Video Call

Pesanan Syifa sudah selesai. Dia segera meninggalkan Bang Burhan dengan hati yang masih diliputi penasaran dan sedikit kesal karena tidak mendapatkan petunjuk apapun. Malah Bang Burhan seperti sengaja mengalihkan perhatian dengan cara membicarakan hal lain. Ia juga kesal dengan dirinya sendiri. Kenapa dia sangat ingin tahu orang itu?

Setelah Syifa tidak terlihat lagi, Bang Burhan mencoba mengirim pesan untuk Jodha. Memberitahukan agar Jodha menghubungi Syifa. Bang Burhan kasihan melihat Syifa penasaran sampai seperti itu. Bayangkan saja, dua tahun dikirimi salam tapi tidak pernah tahu wajah siapa yang mengirimkannya.

Pesan balasan datang dari Jodha. Hanya jawaban singkat. Hanya kata iya. Membuat Bang Burhan mengomel sendiri.

Syifa sudah sampai di rumah lalu menyiapkan makanan untuk pasiennya.

"Mari makan, Pak, Bu!" kata Syifa mempersilahkan.

"Ya Bu Syifa terima kasih," balas pasangan suami istri itu.

Syifa menikmati makanannya sembari membuka IG. Membaca pesan masuk yang membuat hatinya menaburkan harapan. Dia membaca dengan seksama pesan itu. Isi pesan itu adalah memberitahukan bahwa pemilik akun Prajuritperang_90 akan segera pulang ke Indonesia.

Syifa menerima pesan lagi.

Prajuritperang_90 : Lagi sibuk, kah?

Syifazahro : Habis ada kerjaan. Memang kamu lagi nggak di Indonesia? Kok mau pulang ke Indonesia?

Prajuritperang_90 : Iya, aku di Libanon. Tunggu aku pulang, ya?

Syifazahro : Dih! Emang kamu siapanya aku? Kok aku suruh nunggu kamu!

Prajuritperang_90 : Jangan galak-galak. Nanti rindu lho! Hahaha. Aku? Aku calon imam kamu lah!

Syifazahro : Dasar kang halu! Psikopat ya kamu?

Prajuritperang_90 : Astaghfirullah, mulutnya pedas kali, Dik! Nggak, aku bukan psikopat kok. Aku boleh video call kamu?

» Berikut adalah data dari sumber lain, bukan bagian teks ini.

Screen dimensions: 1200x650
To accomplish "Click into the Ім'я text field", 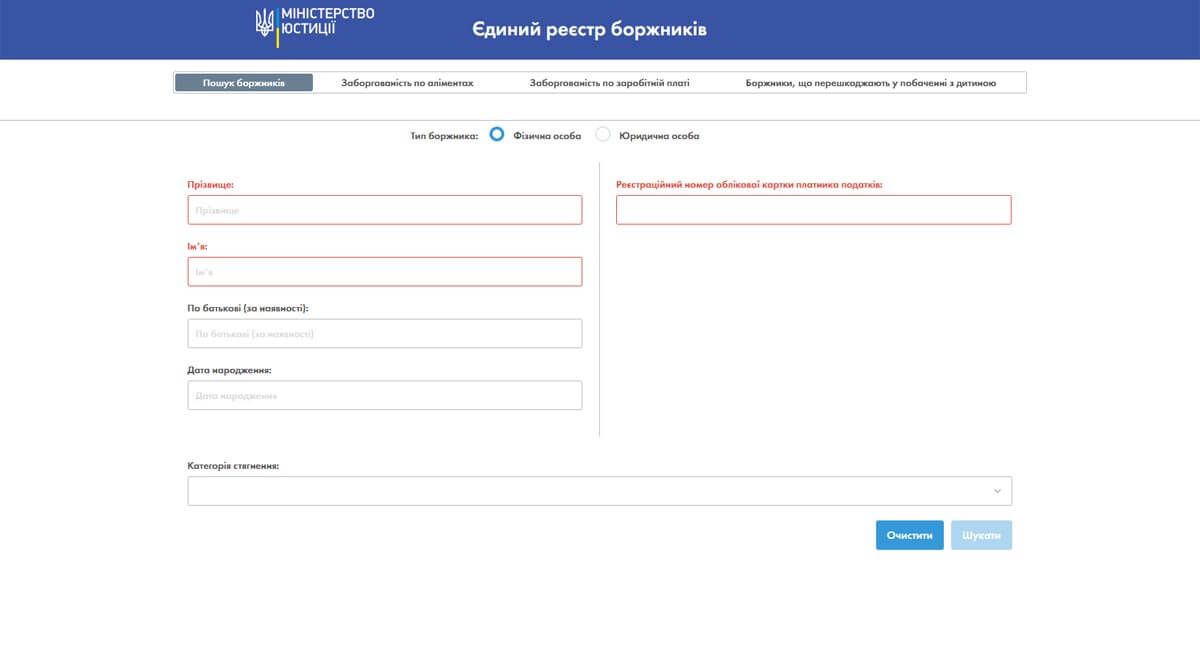I will [x=384, y=272].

Syifazahro : Mau ngapain ngajak video call?

Prajuritperang_90 : Memang kamu nggak ingin tahu wajahku?

Syifa memilih mengabaikan pesan itu. Kembali mengunyah makanannya dengan cepat sebelum menjadi dingin. Tapi, dia berpikir lagi, ini adalah kesempatan emas untuknya tahu bagaimana wajah dari penggemar rahasianya.

Namun, kekhawatiran juga meliputi hatinya. Bagaimana jika pemilik akun itu memang psikopat? Syifa berada dalam keadaan galau. Dia menghentikan makannya. Sudah tidak berselera lagi untuk makan.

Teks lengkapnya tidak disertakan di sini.